Я пожала плечами. Потом усмехнулась:
— Что, жалеешь, камертон с собой не взял?
Бондин наклонился ко мне и сказал почти шепотом:
— Вообще-то камертон — это миф. Такого прибора не существует. По крайней мере, пока. Но ты ведь никому не скажешь?
Черт. Я почувствовала себя круглой дурой. Я же и в поместье про этот чертов камертон ему говорила. А он тогда промолчал.
Бондин подошел к денежному холму и хотел поднять покрывало.
— Нет-нет! — я кинулась к нему, — там мои вещ…
— Ха-ха, — он уже поднял покрывало. — Твои?
— Да. И что. Я скоро перестану быть ведьмой, надо же мне… подумать о будущем.
— Угу, — покивал он, улыбаясь.
— Это компенсация за моральные потрясения этих дней, — деловито сказала я. — И ты вообще, кажется, пришел сюда что-то забрать, так забирай и уходи.

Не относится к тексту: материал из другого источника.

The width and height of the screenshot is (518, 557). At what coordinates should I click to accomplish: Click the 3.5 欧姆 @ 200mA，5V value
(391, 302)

Но он не обратил на слегка перефразированное «Пошел вон» никакого внимания. А сказал:
— Ты не перестанешь быть ведьмой, даже если у тебя отберут силу главы клана.
— Ну да, — не поверила я.
— Я не знаю, правда, сколько в тебе останется магических способностей… Но нельзя перестать быть ведьмой. Твоя природа изменилась раз и навсегда. Это как вылупиться из куколки бабочкой. Нельзя стать обратно куколкой.
— Правда? — обрадовалась я.
— Да, — кивнул он.
Значит, можно не сбегать на другой континент? И спокойно отдать браслет?
— Ты не расторгла помолвку окончательно, потому что думала, что перестанешь быть ведьмой? — вдруг спросил Бондин.
— Что? — повернулась я к нему. — Ты считаешь, что я ради магии готова…
«Выйти замуж за того, кого больше не люблю», — хотела сказать я, но не сказала. Как он смеет так думать обо мне!
Да кто угодно не расторг бы помолвку ради магии! Это я, простофиля…
И я выпалила:
— Да! Я еще раздумываю! Это мое право! За кого хочу замуж за того и выхожу! И вы, инспектор, не имеете к моей личной жизни никакого отношения!
Его глаза слегка сощурились:
— Да. К счастью, не имею. — Он подошел к столу и взял оттуда мобильный телефон. Показал его мне: — Вот что я забыл. — Потом кивнул на деньги: — Сделай для них рюкзак. Легче будет нести.
Я ужасно на него сердилась, но идея была отличная. И большой рюкзак удивляет людей меньше, чем большие сумки.
Он хотел было уже выйти из кабинета, потом остановился и сказал, не поворачиваясь, тусклым голосом:
— Мне жаль, что ты поссорилась с женихом, — вышел и захлопнул за собой дверь.
Ах, так! Ему жаль? Он ведь назло? Что он имел в виду? Или ему на меня на самом деле наплевать? Тогда зачем же он на берегу, полчаса назад… Он же целовал меня… Но он же не сказал, что меня любит! А значит, вполне возможно, что вовсе и не любит! Ну, мало ли, понравилась немножко, а целоваться парни всегда не прочь. Но вот признаваться, что любит, он и не собирался! И никакой любви ко мне не чувствует! А я-то вообразила, дура! И с Мишей из-за него поссорилась.